The ready interface is http://eu-carmarket.herokuapp.com/

For German data, the brackets are (DE) for France (FR).

On the left we see prices for the entire period averaged over each year. Hereinafter, all prices in euros, according to the rules for placing on sites - prices with VAT. On the right is the distribution of offers by price in the selected year. The distribution was noisy for many models, so when building it is smoothed over the closest neighbors with a core of 5 elements (looking at this, I decided not to take models with less than 1000 ads)

So what do we see in the data?

Answering a question motivated research - no, Citroen does not depreciate at a terrible speed compared to timeless Korsoi.

image

The sharp discrepancy in price in 2017 is not the first strong depreciation of Citroens in the first year. This is actually their rise in price with the transition to a new generation. Now, instead of putting the old Citroen 2CV ommazh, they are more similar to the analogue of the Mini, with trendy crossover options - stylish, fashionable youth.

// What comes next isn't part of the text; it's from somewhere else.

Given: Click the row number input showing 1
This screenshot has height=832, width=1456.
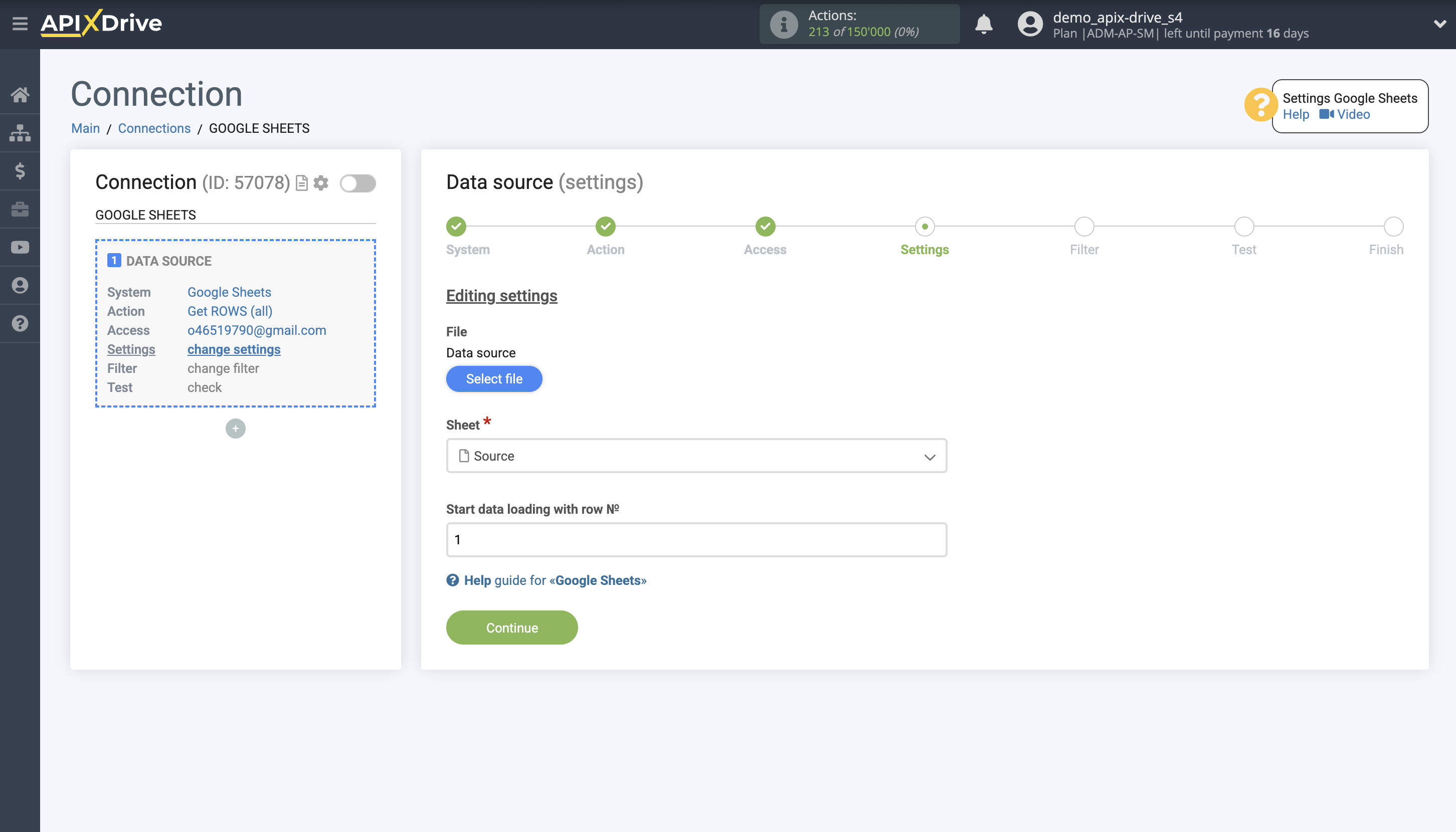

If you take one model, the difference in the German and French markets is shocking because there is none, neither in values ​​nor in the rate of depreciation (although an unbroken car older than 2 years in France is found only if it is stored with a locked garage).

image

image

image

If you take the market popular with Russian IT specialists for the Holland relocation, then you need to throw 20 percent to the German price. While there are no customs borders between countries in Europe, it’s impossible to transport a purchased car if it doesn’t work as personal belongings that move with you. This requires that you live in a previous country for more than six months. Otherwise, all of the emerging benefits will be removed from you when you try to put the car on registration.

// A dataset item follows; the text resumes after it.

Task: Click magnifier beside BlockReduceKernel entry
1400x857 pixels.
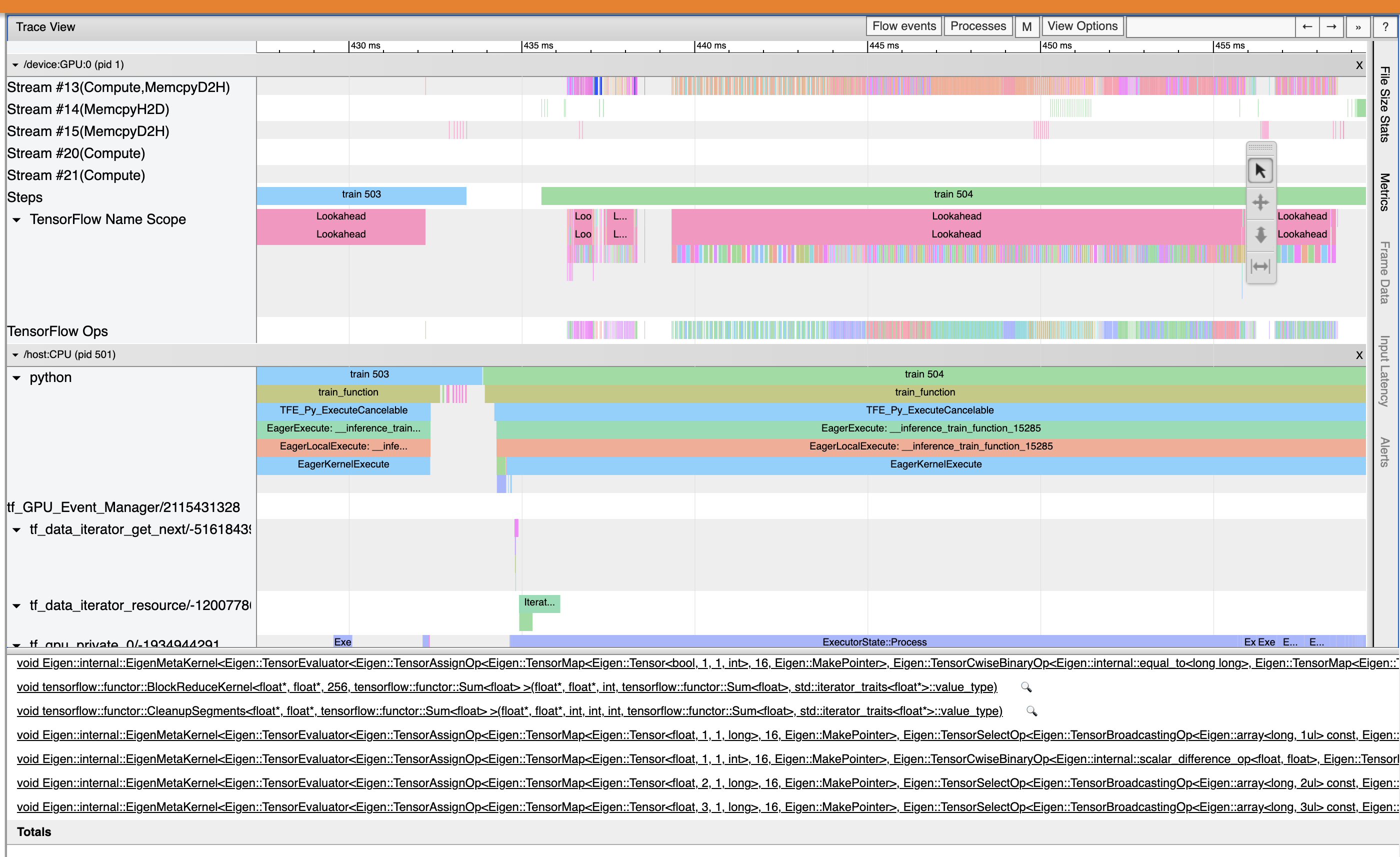Action: click(1026, 687)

If you compare the model with a large pile, you can see several interesting observations. After 10 years, everything converges to about one point, though the depreciation of Peugeot, Mazda or Seat is stronger than Volkswagen Polo, Opel Meriva or Skoda Fabia. So yes, after 10 years any car becomes an Opel, but not a Korsoi, Korsoi are only favorites like C3.

image

The depreciation rate does not significantly depend on the model. And from the country. Small deviations from the universal linear monotony (for example, Renault Megane
in 2016, Ford Fiesta in 2017) are just a change in the generation of the model.

image

image

Since the depreciation in this case is not a physical concept, it does not mean that the machines will be in one state. The French will have crumpled sides, abrasions, chipped bumpers, mirrors strapped on adhesive tape, and a legacy of thousands of kilometers away with a checkered game. But the French are convinced that the degree of wear is the same as that of the Germans and is paid according to their convictions. But to persuade the Germans to buy a used. car from the caring hands of French drivers and mechanics - whether they will be able to lie.

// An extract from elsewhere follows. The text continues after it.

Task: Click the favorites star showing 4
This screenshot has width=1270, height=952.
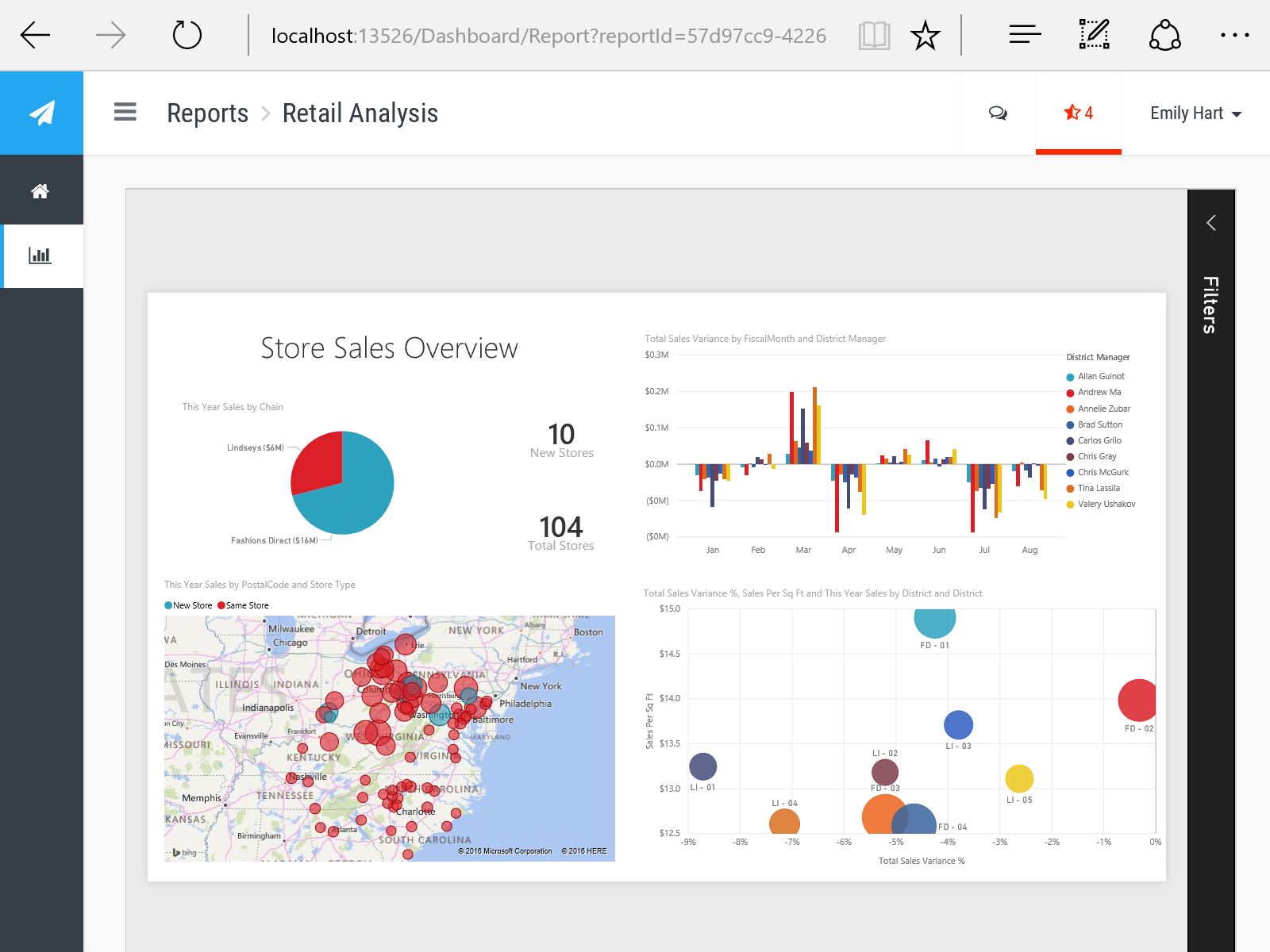Action: tap(1078, 113)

Concerning prices in comparison with Russia. There is some problem with the fact that many of the models described in Russia are not sold. Of the little in common for both markets can be found on the Volkswagen website the new Polo (although in Russia it is a sedan, and in Europe it is a hatchback). In Russia, it costs from 8,300 new, in Germany it is new from 13,500, and for 8,300 it will be 2012 (in the not-for-mentioned Holland table - 1,6200 new). A good comparison can be presented everywhere Kia Rio: Russia - 9000, Germany - 11950 (explicit dumping against German autopatriotism), France - 13700, Holland - 19950 (Ja-ja, one half louma for Kiryusha at the price of Volkswagen Tiguan / Hyundai Tussan / Nissan X -trail: hug, cry and remember how to pedal on a bicycle).